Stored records
——————
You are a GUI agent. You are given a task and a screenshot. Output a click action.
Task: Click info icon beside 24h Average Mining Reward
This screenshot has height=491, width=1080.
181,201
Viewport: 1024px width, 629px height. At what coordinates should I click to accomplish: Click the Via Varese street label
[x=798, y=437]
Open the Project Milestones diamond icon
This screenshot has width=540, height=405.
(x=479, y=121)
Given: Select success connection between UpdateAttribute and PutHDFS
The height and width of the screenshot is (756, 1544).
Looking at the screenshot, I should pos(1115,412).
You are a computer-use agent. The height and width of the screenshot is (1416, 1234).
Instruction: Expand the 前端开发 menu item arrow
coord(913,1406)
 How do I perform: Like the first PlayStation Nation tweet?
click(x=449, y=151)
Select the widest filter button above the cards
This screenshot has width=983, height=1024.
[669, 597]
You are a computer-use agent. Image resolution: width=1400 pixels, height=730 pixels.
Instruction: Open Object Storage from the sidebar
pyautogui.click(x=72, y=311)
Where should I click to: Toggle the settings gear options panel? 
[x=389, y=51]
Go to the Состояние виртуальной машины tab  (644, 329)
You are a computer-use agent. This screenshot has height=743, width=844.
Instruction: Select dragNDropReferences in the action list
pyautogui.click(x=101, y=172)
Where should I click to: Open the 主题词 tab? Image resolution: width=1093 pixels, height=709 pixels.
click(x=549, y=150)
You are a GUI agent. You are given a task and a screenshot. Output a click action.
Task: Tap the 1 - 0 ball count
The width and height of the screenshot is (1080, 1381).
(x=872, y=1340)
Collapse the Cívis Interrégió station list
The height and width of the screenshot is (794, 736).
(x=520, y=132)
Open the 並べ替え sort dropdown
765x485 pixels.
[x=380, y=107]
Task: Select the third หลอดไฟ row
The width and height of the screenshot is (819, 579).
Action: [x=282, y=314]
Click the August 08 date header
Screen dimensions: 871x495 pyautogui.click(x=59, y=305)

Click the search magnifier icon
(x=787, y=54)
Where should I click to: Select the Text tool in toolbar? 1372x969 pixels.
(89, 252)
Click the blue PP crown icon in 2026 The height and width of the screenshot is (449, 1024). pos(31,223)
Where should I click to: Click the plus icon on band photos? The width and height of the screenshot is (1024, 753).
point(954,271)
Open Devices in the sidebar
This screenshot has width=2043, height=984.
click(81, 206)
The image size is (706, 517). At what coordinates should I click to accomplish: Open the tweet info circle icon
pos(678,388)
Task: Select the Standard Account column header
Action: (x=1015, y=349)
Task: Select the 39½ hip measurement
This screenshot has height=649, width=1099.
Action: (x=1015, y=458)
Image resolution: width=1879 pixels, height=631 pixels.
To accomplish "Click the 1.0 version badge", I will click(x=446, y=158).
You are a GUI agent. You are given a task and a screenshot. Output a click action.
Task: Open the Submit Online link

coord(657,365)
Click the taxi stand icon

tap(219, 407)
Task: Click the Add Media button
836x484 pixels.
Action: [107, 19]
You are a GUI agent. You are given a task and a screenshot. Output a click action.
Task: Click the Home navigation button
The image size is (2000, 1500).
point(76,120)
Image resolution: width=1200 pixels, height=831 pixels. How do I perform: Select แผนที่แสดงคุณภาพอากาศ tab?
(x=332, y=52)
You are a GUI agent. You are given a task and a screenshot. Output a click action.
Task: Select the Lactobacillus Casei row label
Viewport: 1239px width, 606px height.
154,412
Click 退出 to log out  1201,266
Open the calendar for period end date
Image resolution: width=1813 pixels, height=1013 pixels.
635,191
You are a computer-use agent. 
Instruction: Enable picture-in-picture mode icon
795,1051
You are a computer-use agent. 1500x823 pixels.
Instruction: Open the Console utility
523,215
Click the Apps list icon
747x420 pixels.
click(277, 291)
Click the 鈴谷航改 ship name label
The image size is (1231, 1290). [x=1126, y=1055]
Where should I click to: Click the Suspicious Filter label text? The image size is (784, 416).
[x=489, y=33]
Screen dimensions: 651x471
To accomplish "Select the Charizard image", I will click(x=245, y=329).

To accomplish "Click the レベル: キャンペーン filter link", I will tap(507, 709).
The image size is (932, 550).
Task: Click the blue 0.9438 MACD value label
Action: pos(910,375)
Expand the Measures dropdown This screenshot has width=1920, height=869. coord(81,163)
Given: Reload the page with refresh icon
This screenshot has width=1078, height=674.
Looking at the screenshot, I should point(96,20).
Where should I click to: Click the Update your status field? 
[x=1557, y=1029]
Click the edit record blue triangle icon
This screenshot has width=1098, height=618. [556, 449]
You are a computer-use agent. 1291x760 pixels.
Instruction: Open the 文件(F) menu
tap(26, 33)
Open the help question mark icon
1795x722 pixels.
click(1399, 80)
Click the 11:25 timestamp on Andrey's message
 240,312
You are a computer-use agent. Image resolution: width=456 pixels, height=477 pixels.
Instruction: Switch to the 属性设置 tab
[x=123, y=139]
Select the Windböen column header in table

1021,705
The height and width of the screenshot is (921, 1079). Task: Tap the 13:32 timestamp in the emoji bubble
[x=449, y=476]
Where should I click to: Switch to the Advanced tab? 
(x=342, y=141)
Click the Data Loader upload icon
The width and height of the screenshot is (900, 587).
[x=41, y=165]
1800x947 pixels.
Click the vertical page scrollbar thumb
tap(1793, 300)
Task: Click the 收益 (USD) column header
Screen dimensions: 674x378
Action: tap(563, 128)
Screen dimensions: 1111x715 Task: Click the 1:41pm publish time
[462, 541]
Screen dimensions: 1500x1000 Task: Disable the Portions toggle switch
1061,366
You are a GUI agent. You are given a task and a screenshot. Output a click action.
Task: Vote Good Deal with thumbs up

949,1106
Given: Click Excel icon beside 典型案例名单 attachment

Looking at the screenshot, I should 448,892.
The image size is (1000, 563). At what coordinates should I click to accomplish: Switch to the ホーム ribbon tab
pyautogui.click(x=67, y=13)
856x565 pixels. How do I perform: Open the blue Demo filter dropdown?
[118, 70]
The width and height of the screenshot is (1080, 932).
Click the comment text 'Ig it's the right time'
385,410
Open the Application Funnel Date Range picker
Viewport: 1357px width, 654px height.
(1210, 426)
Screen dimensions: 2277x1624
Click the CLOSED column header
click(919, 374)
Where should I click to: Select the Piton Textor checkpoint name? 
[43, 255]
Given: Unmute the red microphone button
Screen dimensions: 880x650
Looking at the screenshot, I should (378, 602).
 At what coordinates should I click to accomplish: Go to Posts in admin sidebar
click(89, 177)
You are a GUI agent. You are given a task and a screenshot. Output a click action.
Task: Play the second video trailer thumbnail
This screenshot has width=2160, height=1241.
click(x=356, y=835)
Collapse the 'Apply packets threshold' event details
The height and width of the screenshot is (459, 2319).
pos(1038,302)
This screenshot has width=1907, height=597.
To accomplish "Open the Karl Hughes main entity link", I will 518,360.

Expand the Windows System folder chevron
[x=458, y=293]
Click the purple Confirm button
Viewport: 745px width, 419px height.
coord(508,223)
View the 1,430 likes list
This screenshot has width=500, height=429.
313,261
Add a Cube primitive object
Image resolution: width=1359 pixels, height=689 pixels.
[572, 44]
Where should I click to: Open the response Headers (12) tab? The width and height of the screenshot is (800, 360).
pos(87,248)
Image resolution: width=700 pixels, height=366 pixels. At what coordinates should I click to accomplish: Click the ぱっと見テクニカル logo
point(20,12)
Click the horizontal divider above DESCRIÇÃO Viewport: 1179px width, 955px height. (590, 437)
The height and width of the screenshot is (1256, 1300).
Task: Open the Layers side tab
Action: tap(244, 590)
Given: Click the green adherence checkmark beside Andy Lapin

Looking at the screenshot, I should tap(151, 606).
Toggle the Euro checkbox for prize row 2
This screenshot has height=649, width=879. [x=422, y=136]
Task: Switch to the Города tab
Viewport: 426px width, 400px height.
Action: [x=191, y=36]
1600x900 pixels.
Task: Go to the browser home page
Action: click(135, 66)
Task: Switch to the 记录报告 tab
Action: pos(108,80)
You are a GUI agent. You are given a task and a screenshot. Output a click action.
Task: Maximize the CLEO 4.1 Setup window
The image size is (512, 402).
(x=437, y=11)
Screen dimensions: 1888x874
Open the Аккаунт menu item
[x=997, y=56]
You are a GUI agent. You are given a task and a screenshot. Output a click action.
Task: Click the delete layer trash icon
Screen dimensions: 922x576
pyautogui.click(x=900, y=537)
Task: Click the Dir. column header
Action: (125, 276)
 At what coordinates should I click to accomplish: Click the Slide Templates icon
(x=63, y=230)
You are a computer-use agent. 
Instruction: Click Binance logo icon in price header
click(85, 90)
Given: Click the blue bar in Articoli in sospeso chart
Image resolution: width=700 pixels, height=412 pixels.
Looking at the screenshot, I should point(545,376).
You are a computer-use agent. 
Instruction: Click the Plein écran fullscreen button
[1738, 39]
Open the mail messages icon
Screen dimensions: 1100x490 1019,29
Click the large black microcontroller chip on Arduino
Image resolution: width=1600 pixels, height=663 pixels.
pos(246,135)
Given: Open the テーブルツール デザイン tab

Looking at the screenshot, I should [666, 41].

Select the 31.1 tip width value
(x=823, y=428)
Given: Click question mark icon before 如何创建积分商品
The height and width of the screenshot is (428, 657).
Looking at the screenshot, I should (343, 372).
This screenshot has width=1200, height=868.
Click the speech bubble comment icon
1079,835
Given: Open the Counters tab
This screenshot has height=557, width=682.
——————
- _PROBLEM TO WORK ON_
Copy every line of the entries in which "computer" can be found.

- _ANSWER SECTION_
You are a computer-use agent. The height and width of the screenshot is (1416, 1234).
You are a computer-use agent. Image resolution: width=1400 pixels, height=730 pixels.
You are a computer-use agent. This screenshot has height=743, width=844.
You are a computer-use agent. 
You are a computer-use agent. 1500x823 pixels.
You are a computer-use agent. 1291x760 pixels.
You are a computer-use agent. Image resolution: width=456 pixels, height=477 pixels.
You are a computer-use agent. 
You are a computer-use agent. 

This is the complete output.